== INSTRUCTIONS FOR THE TASK ==
Print the lines from the one containing "Given: Click the wall outlet in the photo" through the end of the listing below, exactly as written. Any pictures stay out.

== INPUT DATA ==
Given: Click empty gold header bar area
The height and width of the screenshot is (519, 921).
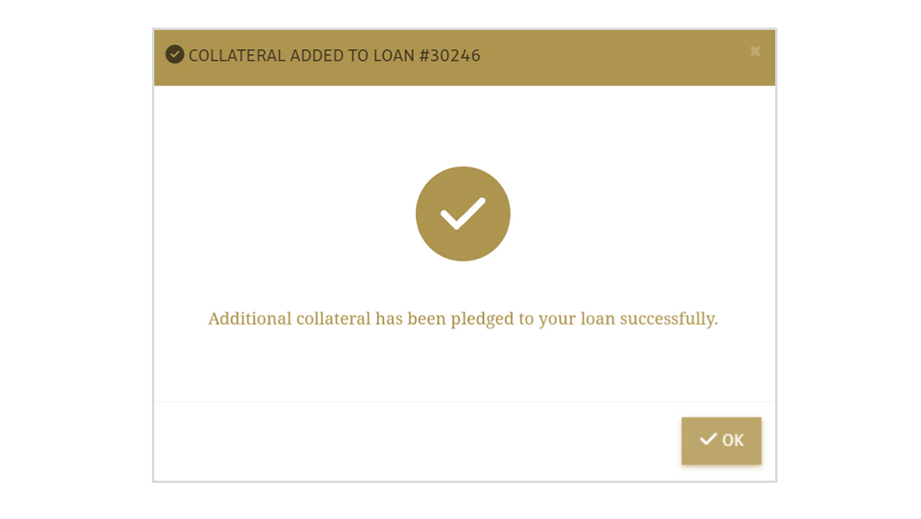Looking at the screenshot, I should point(614,58).
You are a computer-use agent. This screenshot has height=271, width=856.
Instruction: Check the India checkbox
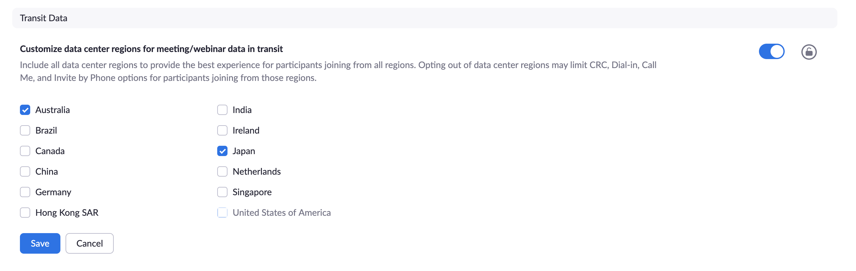point(222,110)
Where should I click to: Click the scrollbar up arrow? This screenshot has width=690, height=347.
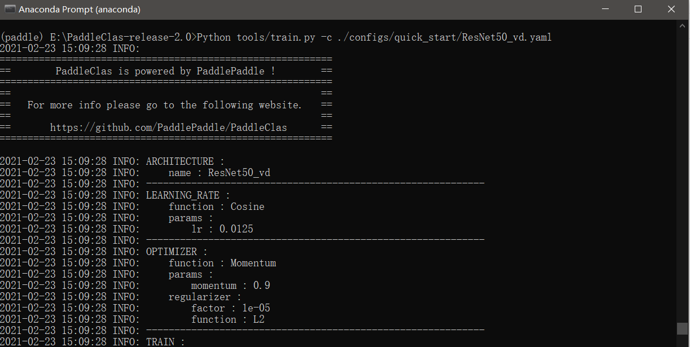click(682, 25)
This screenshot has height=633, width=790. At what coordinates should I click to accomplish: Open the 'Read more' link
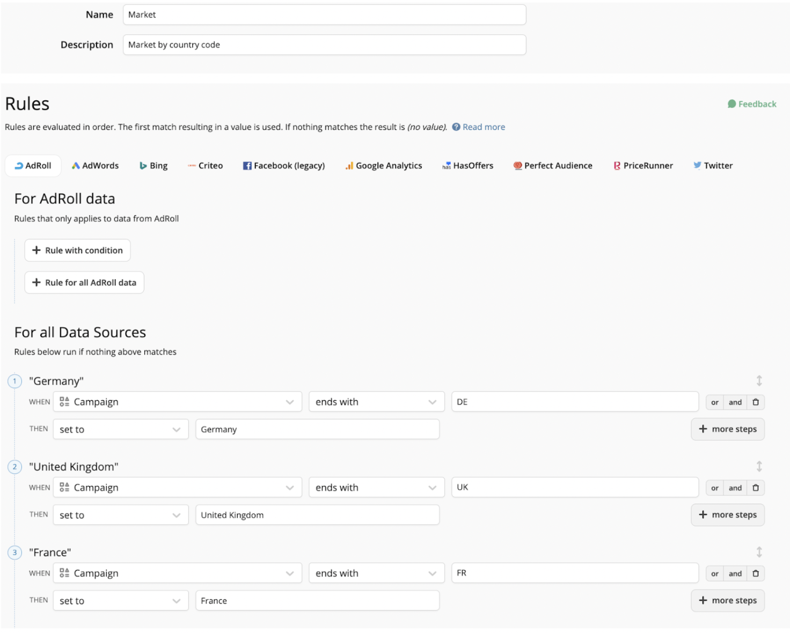(x=484, y=127)
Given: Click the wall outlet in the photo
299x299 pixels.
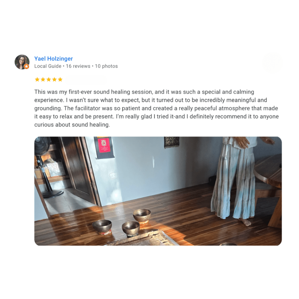Looking at the screenshot, I should [x=113, y=175].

== SOLUTION TO THIS EXERCISE ==
Given: Click the wall outlet in the photo
299x299 pixels.
Looking at the screenshot, I should [x=113, y=175].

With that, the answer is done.